§ WHAT IS BEING ASKED: When the line containing "Screen dimensions: 1316x917" appears in the entries below, begin printing there and stop after the line containing "Task: Open the Contracted to Auxerre link"; print each of those lines exactly and no other line.
# # # # #
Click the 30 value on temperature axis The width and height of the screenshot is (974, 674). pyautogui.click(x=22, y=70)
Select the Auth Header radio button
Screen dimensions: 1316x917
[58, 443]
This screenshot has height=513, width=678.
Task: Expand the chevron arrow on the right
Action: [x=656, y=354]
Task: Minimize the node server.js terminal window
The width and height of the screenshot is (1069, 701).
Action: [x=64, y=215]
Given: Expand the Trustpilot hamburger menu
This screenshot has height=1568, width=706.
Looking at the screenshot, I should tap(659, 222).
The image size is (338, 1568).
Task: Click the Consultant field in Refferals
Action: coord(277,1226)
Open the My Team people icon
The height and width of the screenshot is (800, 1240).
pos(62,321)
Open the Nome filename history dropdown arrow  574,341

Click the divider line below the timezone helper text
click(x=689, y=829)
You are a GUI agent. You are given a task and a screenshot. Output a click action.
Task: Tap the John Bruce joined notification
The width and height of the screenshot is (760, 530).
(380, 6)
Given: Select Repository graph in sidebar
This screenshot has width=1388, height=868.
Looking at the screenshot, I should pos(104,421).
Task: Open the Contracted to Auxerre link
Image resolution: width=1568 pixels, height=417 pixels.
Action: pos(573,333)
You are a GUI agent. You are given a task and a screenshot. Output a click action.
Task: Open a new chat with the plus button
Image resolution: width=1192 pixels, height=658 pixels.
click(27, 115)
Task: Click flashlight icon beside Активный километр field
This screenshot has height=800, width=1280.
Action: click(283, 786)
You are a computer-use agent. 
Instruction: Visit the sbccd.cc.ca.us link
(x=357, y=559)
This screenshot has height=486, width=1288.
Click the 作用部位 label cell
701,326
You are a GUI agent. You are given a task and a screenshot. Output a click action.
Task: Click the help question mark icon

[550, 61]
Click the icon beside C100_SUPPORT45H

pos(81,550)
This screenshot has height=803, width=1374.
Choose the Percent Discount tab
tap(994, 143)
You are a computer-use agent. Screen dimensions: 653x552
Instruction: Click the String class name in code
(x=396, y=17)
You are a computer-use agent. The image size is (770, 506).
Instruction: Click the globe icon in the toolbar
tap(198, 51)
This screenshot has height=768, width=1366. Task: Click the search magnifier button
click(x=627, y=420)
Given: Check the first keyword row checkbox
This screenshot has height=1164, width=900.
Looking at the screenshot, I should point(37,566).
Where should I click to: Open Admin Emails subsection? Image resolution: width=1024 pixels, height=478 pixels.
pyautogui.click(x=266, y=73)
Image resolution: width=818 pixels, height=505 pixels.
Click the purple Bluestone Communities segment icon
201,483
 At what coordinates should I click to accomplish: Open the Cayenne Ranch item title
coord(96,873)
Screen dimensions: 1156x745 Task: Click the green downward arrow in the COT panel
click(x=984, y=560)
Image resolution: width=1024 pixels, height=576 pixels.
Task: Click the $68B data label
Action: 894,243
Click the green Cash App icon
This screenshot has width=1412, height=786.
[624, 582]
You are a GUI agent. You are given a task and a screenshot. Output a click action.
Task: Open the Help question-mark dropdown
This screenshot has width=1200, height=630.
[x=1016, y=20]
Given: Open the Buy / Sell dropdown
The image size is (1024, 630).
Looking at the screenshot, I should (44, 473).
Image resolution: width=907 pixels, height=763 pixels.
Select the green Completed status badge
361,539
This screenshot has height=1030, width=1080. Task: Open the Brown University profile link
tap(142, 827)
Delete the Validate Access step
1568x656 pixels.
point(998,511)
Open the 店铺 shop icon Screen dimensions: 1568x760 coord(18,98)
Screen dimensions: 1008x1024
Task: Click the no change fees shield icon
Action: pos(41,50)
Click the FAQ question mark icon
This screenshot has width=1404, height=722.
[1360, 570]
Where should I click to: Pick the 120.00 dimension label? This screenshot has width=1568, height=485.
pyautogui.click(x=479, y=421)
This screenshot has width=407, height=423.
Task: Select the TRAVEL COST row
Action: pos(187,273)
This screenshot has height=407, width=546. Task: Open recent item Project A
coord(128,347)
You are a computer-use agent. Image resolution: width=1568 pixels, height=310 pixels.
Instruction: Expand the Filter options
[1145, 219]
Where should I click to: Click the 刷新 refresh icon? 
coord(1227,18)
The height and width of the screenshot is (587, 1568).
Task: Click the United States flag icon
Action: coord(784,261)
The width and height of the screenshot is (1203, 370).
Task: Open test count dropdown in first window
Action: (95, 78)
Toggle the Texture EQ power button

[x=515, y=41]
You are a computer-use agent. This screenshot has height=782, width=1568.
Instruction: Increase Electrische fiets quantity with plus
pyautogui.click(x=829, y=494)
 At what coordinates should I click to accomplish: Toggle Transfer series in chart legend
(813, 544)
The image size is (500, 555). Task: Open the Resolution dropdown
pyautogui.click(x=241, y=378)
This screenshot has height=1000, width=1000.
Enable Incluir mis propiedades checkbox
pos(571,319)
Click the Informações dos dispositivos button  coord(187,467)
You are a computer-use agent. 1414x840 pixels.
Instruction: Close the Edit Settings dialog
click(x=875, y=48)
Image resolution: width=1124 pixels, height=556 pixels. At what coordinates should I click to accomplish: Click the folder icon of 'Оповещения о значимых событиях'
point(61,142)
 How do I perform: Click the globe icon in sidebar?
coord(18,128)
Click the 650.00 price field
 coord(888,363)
# # # # #
§ EXERCISE SOLUTION:
Screen dimensions: 1316x917
[58, 443]
This screenshot has height=513, width=678.
Task: Expand the chevron arrow on the right
Action: [x=656, y=354]
Task: Minimize the node server.js terminal window
The width and height of the screenshot is (1069, 701).
Action: [x=64, y=215]
Given: Expand the Trustpilot hamburger menu
This screenshot has height=1568, width=706.
Looking at the screenshot, I should tap(659, 222).
The image size is (338, 1568).
Task: Click the Consultant field in Refferals
Action: coord(277,1226)
Open the My Team people icon
The height and width of the screenshot is (800, 1240).
pos(62,321)
Open the Nome filename history dropdown arrow  574,341

Click the divider line below the timezone helper text
click(x=689, y=829)
You are a GUI agent. You are given a task and a screenshot. Output a click action.
Task: Tap the John Bruce joined notification
The width and height of the screenshot is (760, 530).
(380, 6)
Given: Select Repository graph in sidebar
This screenshot has width=1388, height=868.
Looking at the screenshot, I should pos(104,421).
Task: Open the Contracted to Auxerre link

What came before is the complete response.